At their core, both the MSI Shadow 2X Plus and the Palit Infinity 3 OC share identical silicon foundations: the same 2407 MHz base clock, 4608 shading units, 144 TMUs, 48 ROPs, and 1750 MHz memory speed. This means the raw architectural throughput potential is the same, and neither card holds an inherent hardware advantage in rasterization pipeline width or memory bandwidth.

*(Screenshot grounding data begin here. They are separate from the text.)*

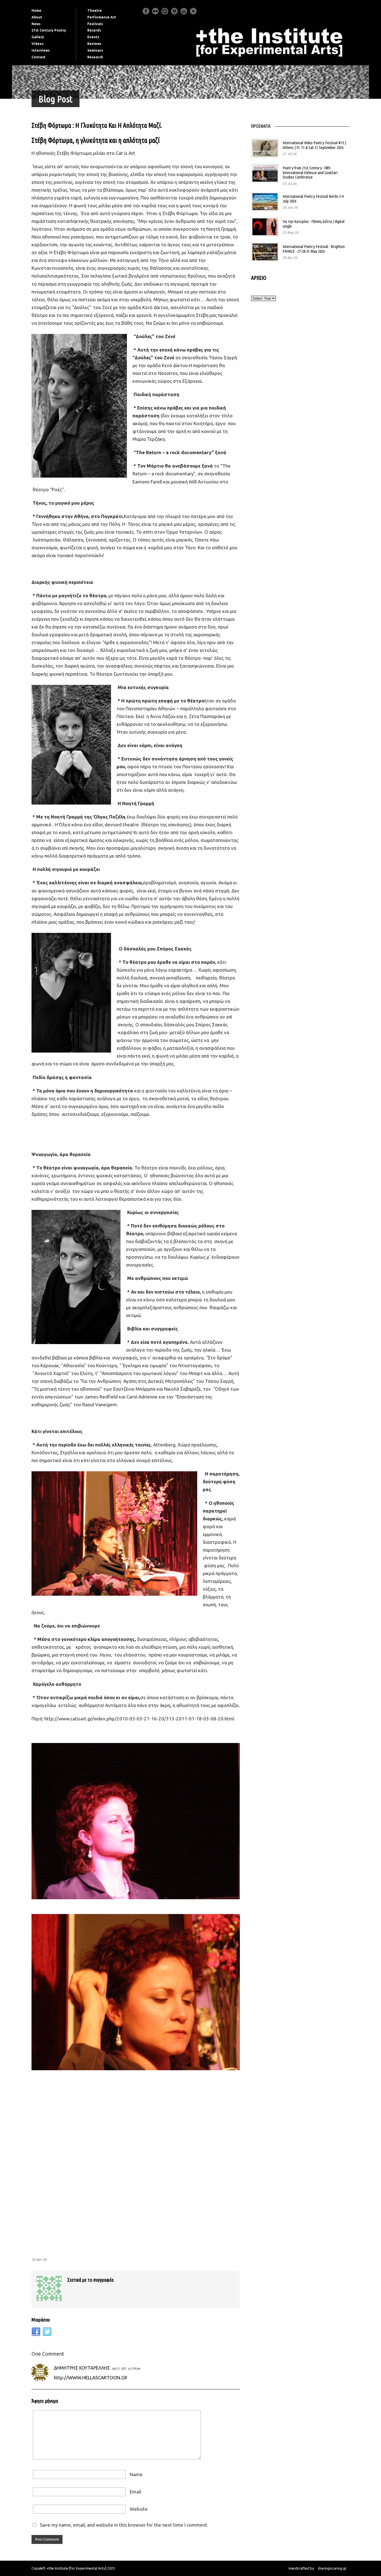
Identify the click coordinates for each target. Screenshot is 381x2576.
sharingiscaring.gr (332, 2568)
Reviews (94, 43)
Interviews (41, 50)
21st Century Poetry (49, 30)
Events (93, 37)
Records (94, 30)
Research (95, 57)
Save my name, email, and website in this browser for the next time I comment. (124, 2524)
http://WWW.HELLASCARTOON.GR (90, 2377)
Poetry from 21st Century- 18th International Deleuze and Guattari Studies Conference (310, 172)
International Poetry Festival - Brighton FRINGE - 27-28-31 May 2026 (314, 249)
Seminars (95, 50)
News (36, 24)
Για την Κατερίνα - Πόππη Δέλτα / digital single (313, 223)
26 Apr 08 (39, 2259)
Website (139, 2509)
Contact (38, 57)
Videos (38, 43)
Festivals (95, 24)
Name (136, 2474)
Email (135, 2491)
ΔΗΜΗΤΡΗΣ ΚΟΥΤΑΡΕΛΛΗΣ (82, 2367)
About (37, 17)
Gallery (38, 37)
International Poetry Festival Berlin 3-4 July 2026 (313, 198)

The meaningful separation comes from boost behavior. The Palit Infinity 3 OC reaches a GPU turbo of 2662 MHz versus 2572 MHz on the MSI — a 90 MHz or roughly 3.5% advantage. Because pixel fill rate, texture throughput, and floating-point compute all scale linearly with clock speed when the shader count is fixed, this single difference cascades into a 127.8 GPixel/s vs 123.5 GPixel/s pixel rate, a 383.3 vs 370.4 GTexels/s texture rate, and 24.53 vs 23.7 TFLOPS of FP32 compute. In practice, a ~3.5% clock edge translates to a similarly modest but consistent performance uplift in GPU-bound workloads — think a few extra frames per second at high resolutions or slightly faster shader-heavy rendering tasks.

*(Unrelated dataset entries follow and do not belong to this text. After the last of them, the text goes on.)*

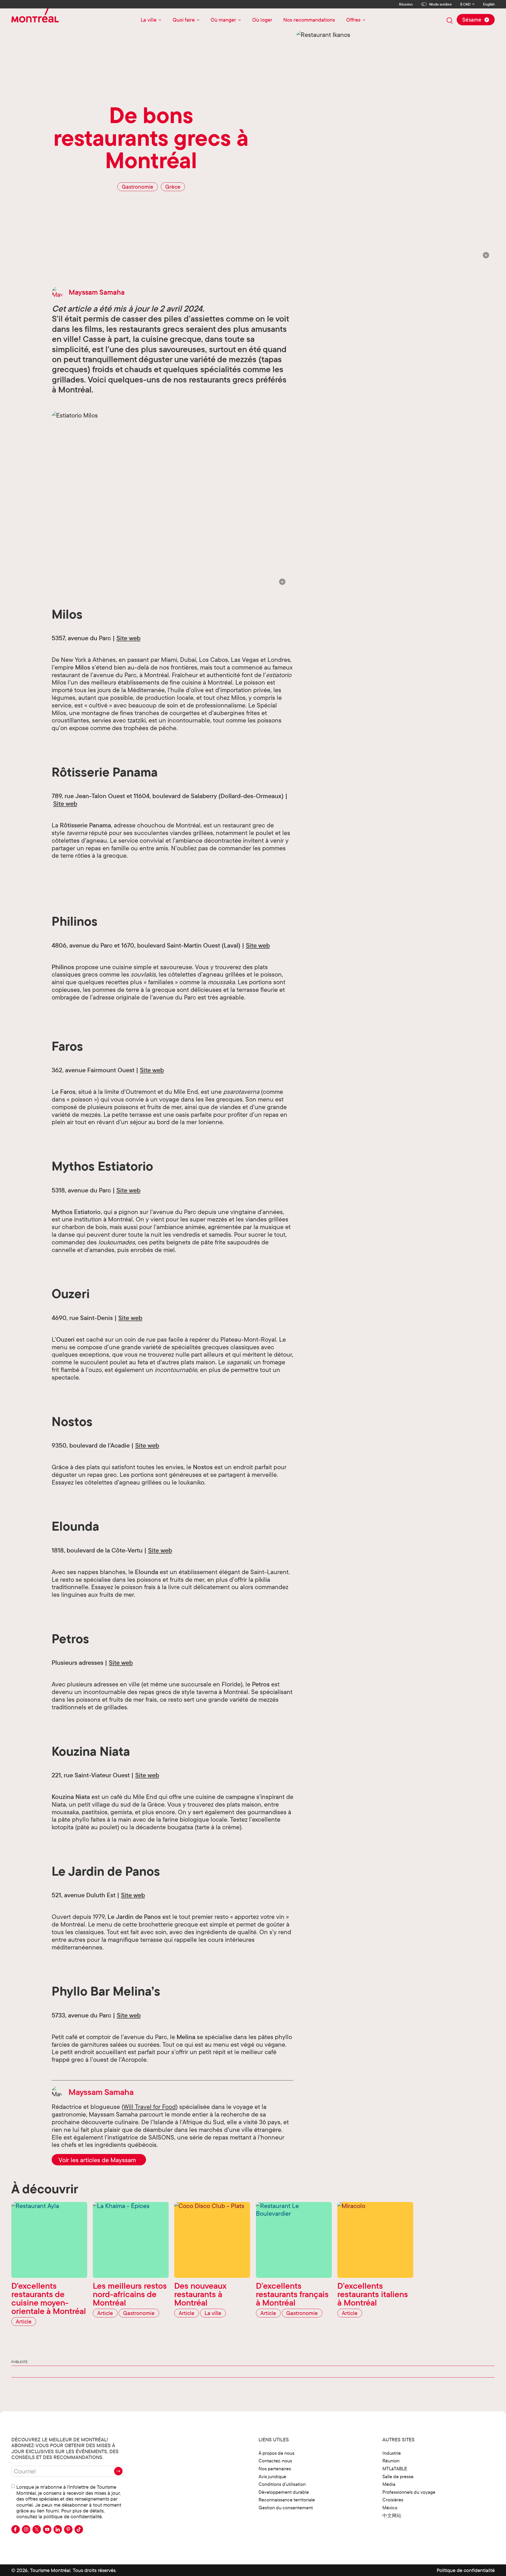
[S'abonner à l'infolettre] (118, 2471)
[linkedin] (57, 2529)
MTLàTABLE (394, 2469)
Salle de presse (397, 2476)
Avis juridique (272, 2476)
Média (388, 2484)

The Palit Infinity 3 OC holds a clear, if modest, performance edge in this group, driven entirely by its higher factory boost clock. For users who prioritize out-of-the-box peak throughput without manual overclocking, the Palit is the stronger choice. That said, the gap is narrow enough that both cards will feel virtually identical in most day-to-day gaming scenarios, and the MSI could close or erase it through user overclocking given the shared underlying hardware.